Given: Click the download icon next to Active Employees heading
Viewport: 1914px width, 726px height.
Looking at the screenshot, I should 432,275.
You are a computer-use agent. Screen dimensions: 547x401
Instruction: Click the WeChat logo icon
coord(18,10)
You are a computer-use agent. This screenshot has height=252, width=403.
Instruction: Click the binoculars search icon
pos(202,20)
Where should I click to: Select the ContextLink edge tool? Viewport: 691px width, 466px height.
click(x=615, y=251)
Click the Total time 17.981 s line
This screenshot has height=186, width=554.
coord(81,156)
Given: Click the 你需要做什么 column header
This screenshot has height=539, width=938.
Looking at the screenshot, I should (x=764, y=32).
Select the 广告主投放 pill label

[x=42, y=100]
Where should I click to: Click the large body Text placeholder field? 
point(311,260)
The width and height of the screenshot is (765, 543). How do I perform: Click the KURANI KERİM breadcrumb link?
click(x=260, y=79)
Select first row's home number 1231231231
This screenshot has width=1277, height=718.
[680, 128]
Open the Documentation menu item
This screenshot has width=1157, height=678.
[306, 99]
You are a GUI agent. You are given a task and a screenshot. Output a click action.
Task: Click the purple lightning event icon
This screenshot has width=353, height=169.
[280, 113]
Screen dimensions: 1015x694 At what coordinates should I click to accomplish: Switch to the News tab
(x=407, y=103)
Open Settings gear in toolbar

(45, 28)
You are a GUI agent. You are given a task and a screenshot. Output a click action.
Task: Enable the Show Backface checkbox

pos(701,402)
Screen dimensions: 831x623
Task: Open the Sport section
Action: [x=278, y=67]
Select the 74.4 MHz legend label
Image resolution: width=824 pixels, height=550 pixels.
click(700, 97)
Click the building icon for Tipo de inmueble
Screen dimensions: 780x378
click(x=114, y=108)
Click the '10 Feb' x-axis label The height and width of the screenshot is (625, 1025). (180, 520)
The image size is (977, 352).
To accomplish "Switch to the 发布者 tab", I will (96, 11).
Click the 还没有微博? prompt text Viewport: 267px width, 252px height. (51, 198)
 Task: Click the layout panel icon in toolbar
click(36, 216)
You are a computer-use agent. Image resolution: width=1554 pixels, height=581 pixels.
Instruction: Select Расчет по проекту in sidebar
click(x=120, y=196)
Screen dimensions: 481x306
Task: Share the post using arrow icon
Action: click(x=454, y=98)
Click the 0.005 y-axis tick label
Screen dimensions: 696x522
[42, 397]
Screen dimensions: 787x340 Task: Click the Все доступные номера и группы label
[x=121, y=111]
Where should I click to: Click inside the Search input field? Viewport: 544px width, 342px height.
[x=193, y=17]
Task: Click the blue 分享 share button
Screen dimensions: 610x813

- **GOAL OF THE EXERCISE**: Once more, set down the full listing, verbatim.

- **ANSWER BOX**:
Given: Click the download icon next to Active Employees heading
Viewport: 1914px width, 726px height.
Looking at the screenshot, I should 432,275.
You are a computer-use agent. Screen dimensions: 547x401
Instruction: Click the WeChat logo icon
coord(18,10)
You are a computer-use agent. This screenshot has height=252, width=403.
Instruction: Click the binoculars search icon
pos(202,20)
Where should I click to: Select the ContextLink edge tool? Viewport: 691px width, 466px height.
click(x=615, y=251)
Click the Total time 17.981 s line
This screenshot has height=186, width=554.
coord(81,156)
Given: Click the 你需要做什么 column header
This screenshot has height=539, width=938.
Looking at the screenshot, I should (x=764, y=32).
Select the 广告主投放 pill label

[x=42, y=100]
Where should I click to: Click the large body Text placeholder field? 
point(311,260)
The width and height of the screenshot is (765, 543). How do I perform: Click the KURANI KERİM breadcrumb link?
click(x=260, y=79)
Select first row's home number 1231231231
This screenshot has width=1277, height=718.
[680, 128]
Open the Documentation menu item
This screenshot has width=1157, height=678.
[306, 99]
You are a GUI agent. You are given a task and a screenshot. Output a click action.
Task: Click the purple lightning event icon
This screenshot has width=353, height=169.
[280, 113]
Screen dimensions: 1015x694 At what coordinates should I click to accomplish: Switch to the News tab
(x=407, y=103)
Open Settings gear in toolbar

(45, 28)
You are a GUI agent. You are given a task and a screenshot. Output a click action.
Task: Enable the Show Backface checkbox

pos(701,402)
Screen dimensions: 831x623
Task: Open the Sport section
Action: [x=278, y=67]
Select the 74.4 MHz legend label
Image resolution: width=824 pixels, height=550 pixels.
click(700, 97)
Click the building icon for Tipo de inmueble
Screen dimensions: 780x378
click(x=114, y=108)
Click the '10 Feb' x-axis label The height and width of the screenshot is (625, 1025). (180, 520)
The image size is (977, 352).
To accomplish "Switch to the 发布者 tab", I will (96, 11).
Click the 还没有微博? prompt text Viewport: 267px width, 252px height. (51, 198)
 Task: Click the layout panel icon in toolbar
click(36, 216)
You are a computer-use agent. Image resolution: width=1554 pixels, height=581 pixels.
Instruction: Select Расчет по проекту in sidebar
click(x=120, y=196)
Screen dimensions: 481x306
Task: Share the post using arrow icon
Action: click(x=454, y=98)
Click the 0.005 y-axis tick label
Screen dimensions: 696x522
[42, 397]
Screen dimensions: 787x340 Task: Click the Все доступные номера и группы label
[x=121, y=111]
Where should I click to: Click inside the Search input field? Viewport: 544px width, 342px height.
[x=193, y=17]
Task: Click the blue 分享 share button
Screen dimensions: 610x813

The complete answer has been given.